§ **Task brief**
Starting with the line that contains "Where should I click to: Click" and going on through the line that contains "The height and", reproduce the data with "screenshot" swapped for "image" and everything else unchanged. Leave the pictures out.

§ **Dataset excerpts**

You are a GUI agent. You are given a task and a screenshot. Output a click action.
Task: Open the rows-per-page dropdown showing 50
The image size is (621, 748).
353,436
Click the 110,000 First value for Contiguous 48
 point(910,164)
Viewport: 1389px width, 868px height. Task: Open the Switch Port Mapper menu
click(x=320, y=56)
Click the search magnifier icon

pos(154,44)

...

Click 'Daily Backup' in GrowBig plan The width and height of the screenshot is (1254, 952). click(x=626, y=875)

---

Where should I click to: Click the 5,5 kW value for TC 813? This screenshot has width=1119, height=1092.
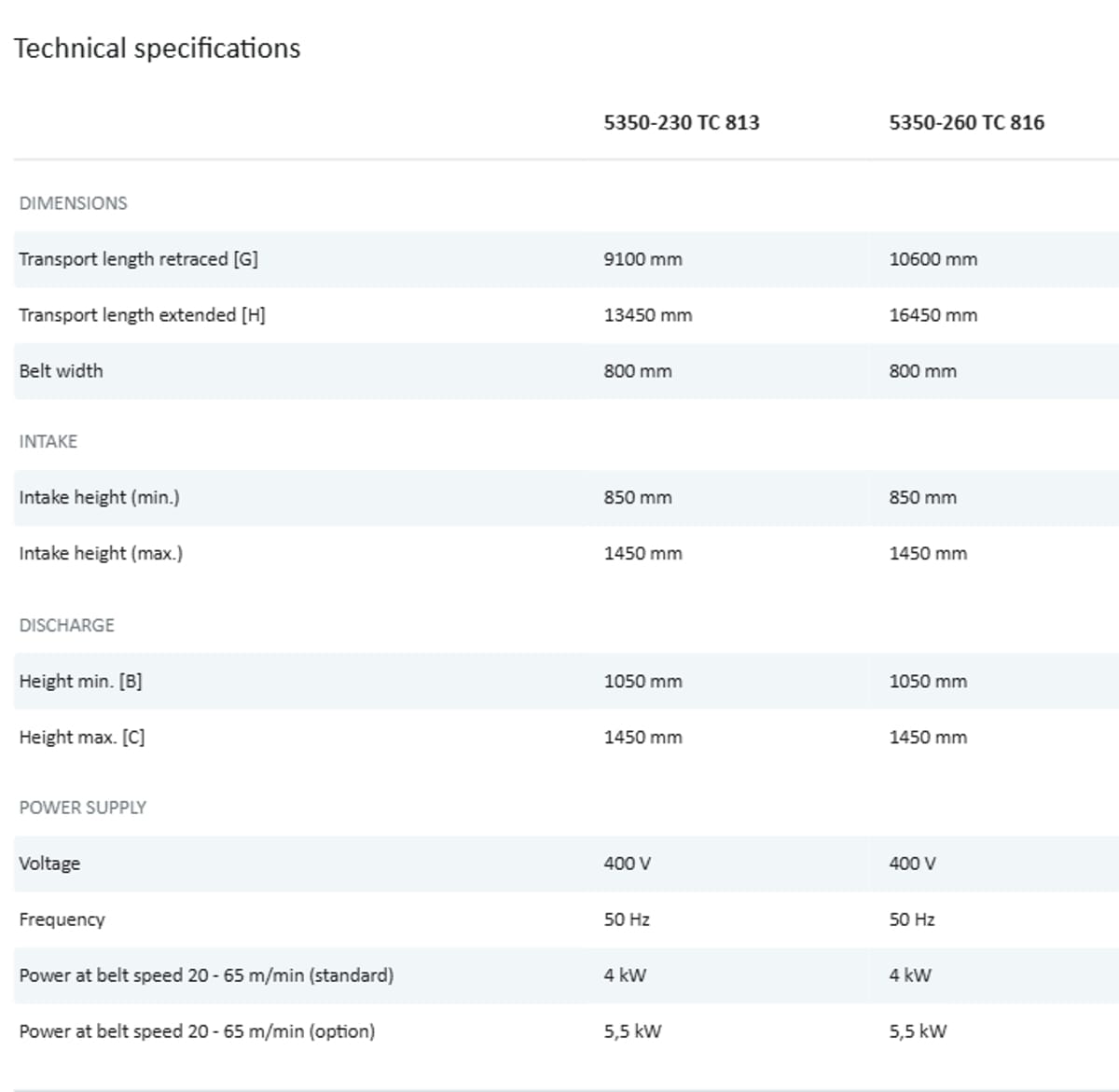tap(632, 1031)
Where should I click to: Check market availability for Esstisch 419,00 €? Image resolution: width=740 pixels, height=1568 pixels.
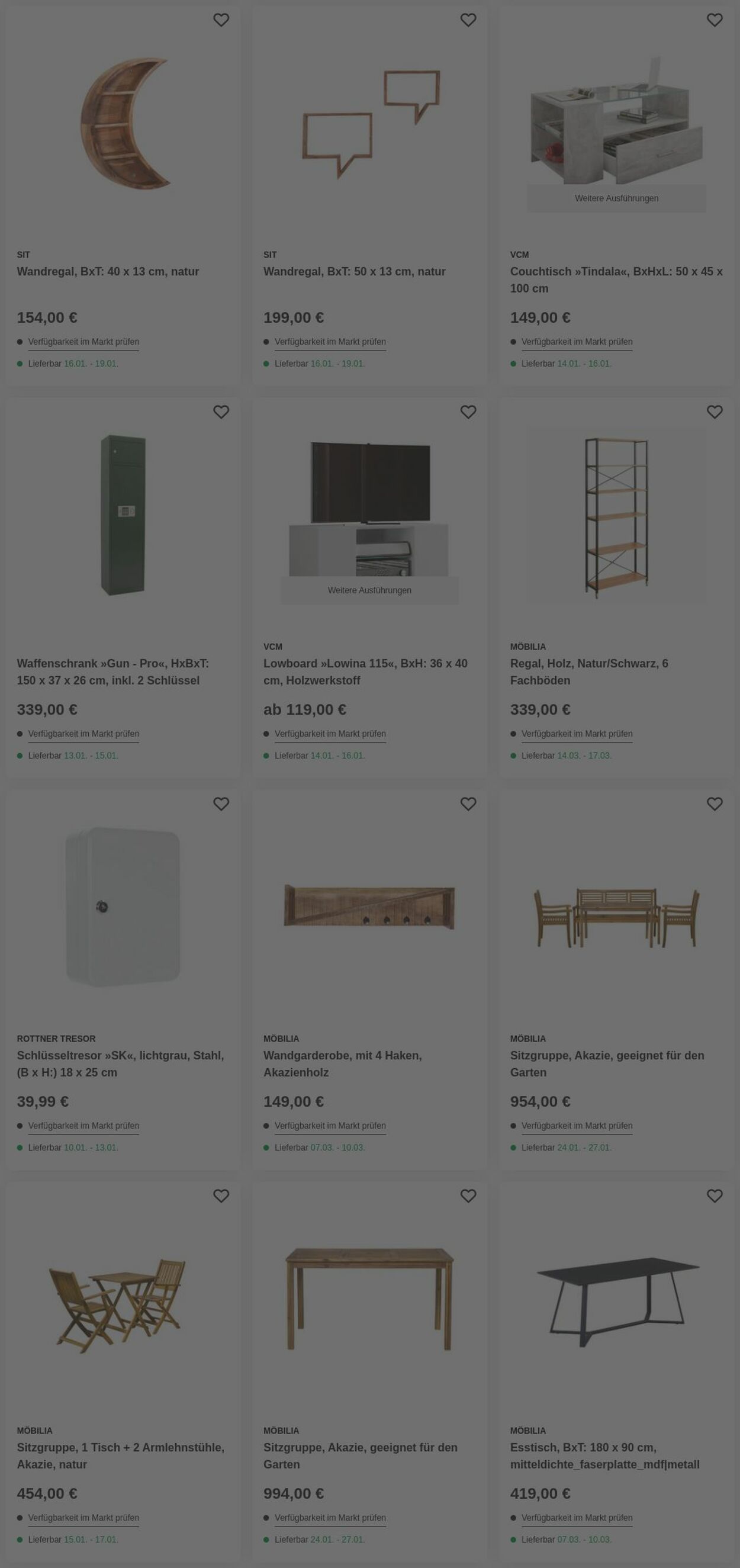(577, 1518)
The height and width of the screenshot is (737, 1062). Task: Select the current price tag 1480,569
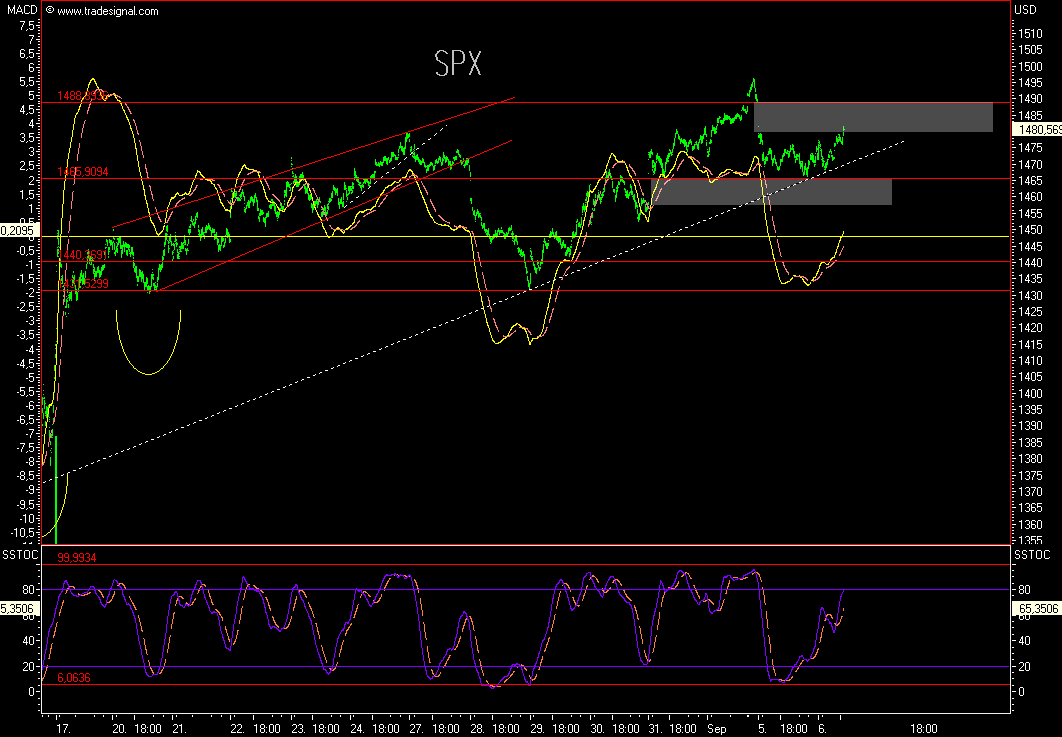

§ **Result below**
Where should I click to: Click the 5,5 kW value for TC 813? This image has width=1119, height=1092.
tap(632, 1031)
Where should I click to: Check market availability for Esstisch 419,00 €? Image resolution: width=740 pixels, height=1568 pixels.
(577, 1518)
The height and width of the image is (737, 1062). Task: Select the current price tag 1480,569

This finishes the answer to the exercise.